» WORK INSTRUCTION
Scan the records below for the string "yellow" and return every line where it appears.

Records contained in a dataset

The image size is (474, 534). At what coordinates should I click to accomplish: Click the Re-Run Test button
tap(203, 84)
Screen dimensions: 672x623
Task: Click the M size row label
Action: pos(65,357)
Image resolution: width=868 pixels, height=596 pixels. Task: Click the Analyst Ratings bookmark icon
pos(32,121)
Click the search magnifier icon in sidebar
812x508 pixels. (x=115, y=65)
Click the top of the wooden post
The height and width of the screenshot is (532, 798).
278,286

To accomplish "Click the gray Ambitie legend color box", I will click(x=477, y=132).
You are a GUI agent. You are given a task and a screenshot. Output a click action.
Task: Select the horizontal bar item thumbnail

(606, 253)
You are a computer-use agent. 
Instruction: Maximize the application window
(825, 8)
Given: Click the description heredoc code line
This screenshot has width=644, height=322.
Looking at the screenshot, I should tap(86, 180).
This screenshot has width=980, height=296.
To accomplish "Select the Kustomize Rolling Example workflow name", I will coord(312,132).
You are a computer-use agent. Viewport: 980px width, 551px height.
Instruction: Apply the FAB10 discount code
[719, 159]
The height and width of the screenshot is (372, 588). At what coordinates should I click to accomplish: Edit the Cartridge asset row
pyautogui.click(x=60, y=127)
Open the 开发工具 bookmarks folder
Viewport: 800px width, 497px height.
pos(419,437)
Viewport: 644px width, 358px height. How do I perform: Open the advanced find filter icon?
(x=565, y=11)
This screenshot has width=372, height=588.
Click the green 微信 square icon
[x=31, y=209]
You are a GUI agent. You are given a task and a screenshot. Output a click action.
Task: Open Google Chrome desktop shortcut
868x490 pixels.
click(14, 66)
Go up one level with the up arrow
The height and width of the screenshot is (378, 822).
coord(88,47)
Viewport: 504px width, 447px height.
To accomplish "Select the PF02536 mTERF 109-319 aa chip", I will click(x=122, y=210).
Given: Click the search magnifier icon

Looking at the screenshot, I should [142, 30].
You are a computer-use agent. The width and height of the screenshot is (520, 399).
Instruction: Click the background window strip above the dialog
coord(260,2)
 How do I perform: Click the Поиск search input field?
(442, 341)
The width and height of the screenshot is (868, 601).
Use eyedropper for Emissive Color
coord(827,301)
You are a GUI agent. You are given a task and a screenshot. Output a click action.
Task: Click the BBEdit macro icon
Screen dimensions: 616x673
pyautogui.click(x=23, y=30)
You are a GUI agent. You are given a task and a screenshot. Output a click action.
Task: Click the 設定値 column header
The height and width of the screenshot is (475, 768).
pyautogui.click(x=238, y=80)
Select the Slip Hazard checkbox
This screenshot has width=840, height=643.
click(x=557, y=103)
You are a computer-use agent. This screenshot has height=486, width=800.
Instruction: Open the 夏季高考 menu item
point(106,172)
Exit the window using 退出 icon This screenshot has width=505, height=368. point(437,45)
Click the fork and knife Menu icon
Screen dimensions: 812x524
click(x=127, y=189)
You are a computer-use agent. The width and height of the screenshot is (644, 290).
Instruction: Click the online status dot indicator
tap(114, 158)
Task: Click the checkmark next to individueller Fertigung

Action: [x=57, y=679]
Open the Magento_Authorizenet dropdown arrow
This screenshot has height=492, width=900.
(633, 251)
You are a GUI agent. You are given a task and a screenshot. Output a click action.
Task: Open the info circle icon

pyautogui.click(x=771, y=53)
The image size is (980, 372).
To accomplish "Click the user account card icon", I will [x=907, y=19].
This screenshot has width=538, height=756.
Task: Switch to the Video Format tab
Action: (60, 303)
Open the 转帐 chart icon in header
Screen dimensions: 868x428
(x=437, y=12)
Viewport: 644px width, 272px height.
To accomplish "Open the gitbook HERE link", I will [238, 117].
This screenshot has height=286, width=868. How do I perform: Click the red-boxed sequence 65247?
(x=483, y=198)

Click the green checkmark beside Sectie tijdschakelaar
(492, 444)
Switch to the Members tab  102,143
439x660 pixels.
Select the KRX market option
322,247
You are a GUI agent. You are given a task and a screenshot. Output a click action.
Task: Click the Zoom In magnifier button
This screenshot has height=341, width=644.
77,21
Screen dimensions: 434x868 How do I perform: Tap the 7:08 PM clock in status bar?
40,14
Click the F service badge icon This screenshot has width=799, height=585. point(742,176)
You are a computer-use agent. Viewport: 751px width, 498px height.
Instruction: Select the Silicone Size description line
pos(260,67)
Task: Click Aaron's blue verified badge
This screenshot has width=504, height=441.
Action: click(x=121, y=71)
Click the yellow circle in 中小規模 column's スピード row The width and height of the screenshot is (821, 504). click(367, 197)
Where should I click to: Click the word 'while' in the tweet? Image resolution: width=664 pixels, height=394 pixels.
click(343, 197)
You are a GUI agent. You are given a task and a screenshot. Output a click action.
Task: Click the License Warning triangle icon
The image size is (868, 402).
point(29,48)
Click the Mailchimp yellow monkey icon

» EXPECTED ANSWER
Click the yellow circle in 中小規模 column's スピード row The width and height of the screenshot is (821, 504). click(367, 197)
Click the Mailchimp yellow monkey icon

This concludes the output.